The title refers to a wedding magazine, whose chief editorial staff (Felicity Montagu and Jimmy Carr) thinks that this year's “wedding of the year” competition should be one for the most original [read: “bizarre”] one, it sounds like something which has already been done, and perhaps there was a pilot for a show like this, but this is a procedural flick and we're going to see the entire process.
We begin with the pitches. It's clear that they're not going to do the most original theme wedding because the some of the failed pitches are more interesting than the three they like, which are:
Matt(Martin Freeman) and Sam(Jessica Stevenson) want to do a 1930s Hollywood musical-themed wedding, Josef(Stephen Mangan) and Isabelle(Meredith MacNeill) want to do a Tennis themed nuptial, and finally, Michael(Robert Webb) and Joanna (Olivia Colman) are nudists and want to do it in the buff.
So the magazine hires Famed gay wedding consultants Archie Heron(Vincent Franklin) and Gregory Hough (Jason Watkins) to plan the events, which are to take place at the same venue and the games officially begin.
Auteur Debbie Isitt wrote a treatment but not a script. In order to keep this spontaneous, all the dialogue was improvised so when
Matt's best friend Snoopy (Mark Wootton) auditions a wedding song for the couple and the planner, it's a punker “you make me sick” kind of thing, and the use of the actor's real friends and relations [Isabelle's tennis coach is really a tennis coach]. Some of it works and some of it doesn't, the important thing is that the hits far outnumber the misses.

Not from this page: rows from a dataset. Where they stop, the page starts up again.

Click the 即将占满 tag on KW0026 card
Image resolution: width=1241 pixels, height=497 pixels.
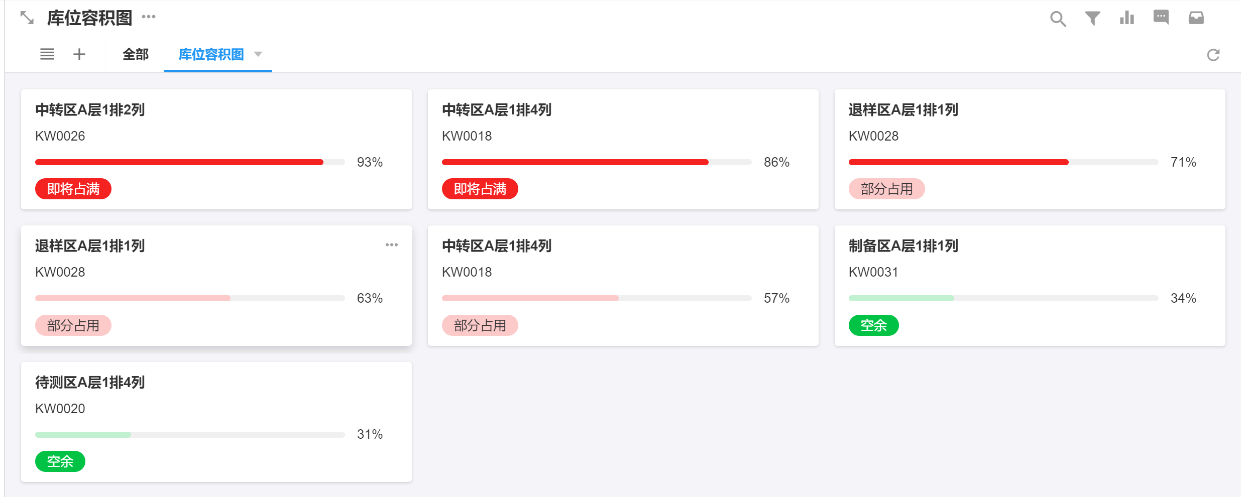click(x=73, y=189)
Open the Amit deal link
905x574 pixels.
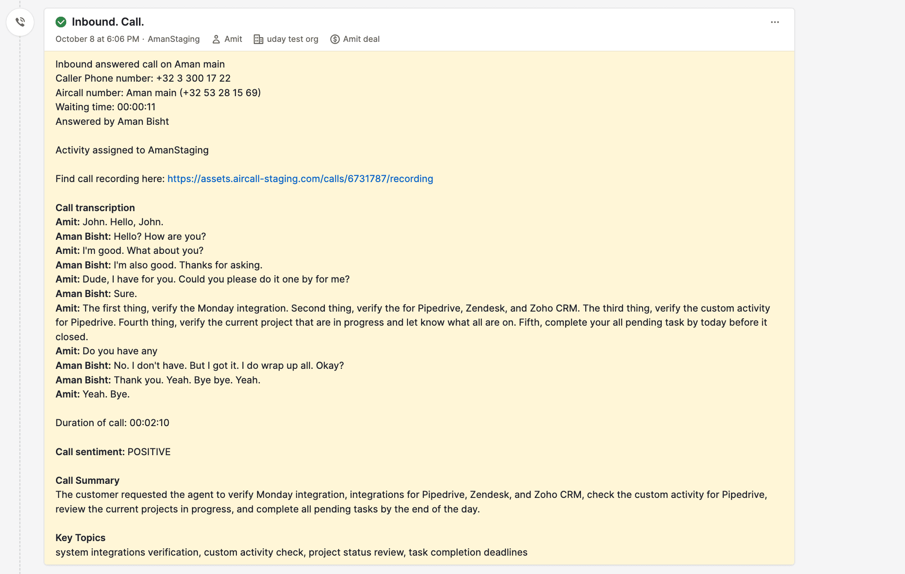[x=361, y=39]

On the other hand, there's no suspense, as we know who's going to win the entire time. This makes some of the other stuff going on a bit more poignant.
This is something to see if you're actually betrothed or have just come back from a honeymoon. Not great but, quite cute.

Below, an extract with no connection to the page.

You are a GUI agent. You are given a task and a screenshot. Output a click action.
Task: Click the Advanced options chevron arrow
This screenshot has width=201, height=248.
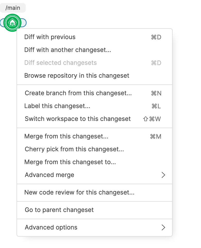(x=163, y=227)
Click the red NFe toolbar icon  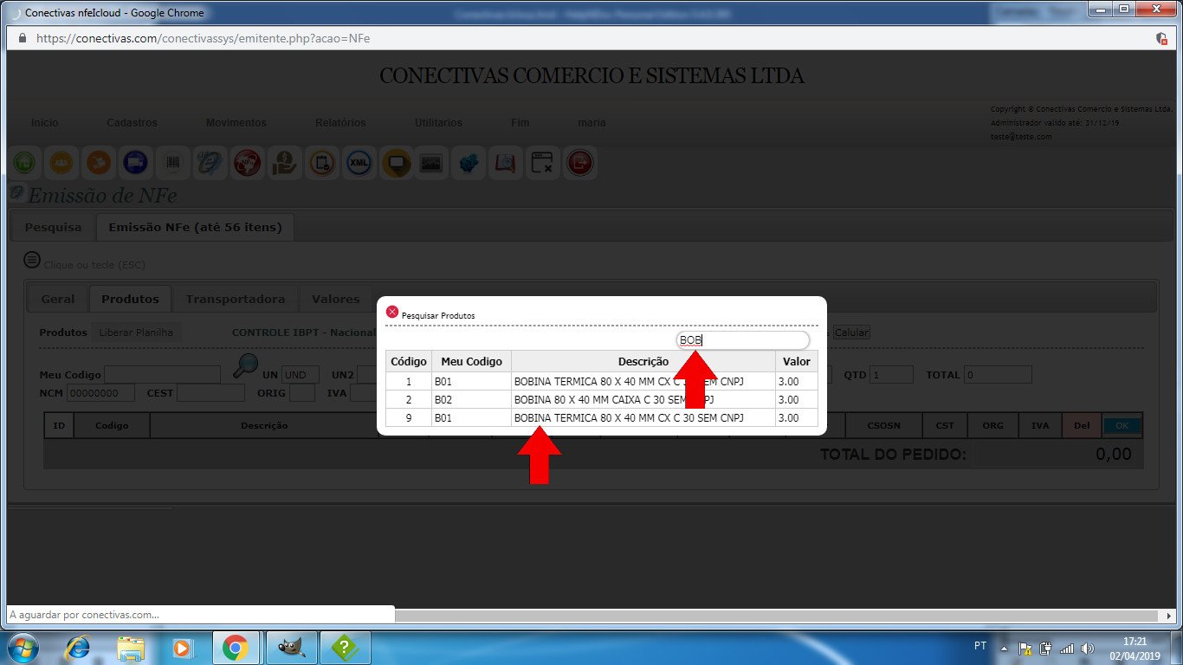tap(247, 162)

19-year old Katrina Skinner(Emily Barclay) is evil. Pure unadulterated evil. she's even more evil that her brother Danny(Laurence Breuls), who's in jail for life [he decapitated a clerk with a samurai sword] and that's saying something. Her long-suffering father John((Robert Morgan) and his longtime girlfriend Dianne (Genevieve Lemon) have had enough of her shananagens, which includes things like being the official town slut and shoplifting , and are threatening to do something about it. Kat has a baby named Bailee (some kid), and with no prospects for a career, which she doesn't want anyway, action must be taken.
So the film begins with what the immediate aftermath of said action, namely her dad's funeral. The film takes the mockumentery format, with faux interviews with the various characters done in a grainy video while the flashbacks of the events leading to the death of Dad are done in film. We follow Kat as she wreaks havoc with the lives of her boyfriend Rusty (Michael Dorman), an innocent manicurist named Lilya(Mia Wasikowska) Danny's retarded best friend Kenny(Anthony Hayes) and the family of Constable Andretti(Steve Baston), who is on the case. This is an Aussie black comedy as we've come to expect it, very punk and a sense of right and wrong, but just not caring.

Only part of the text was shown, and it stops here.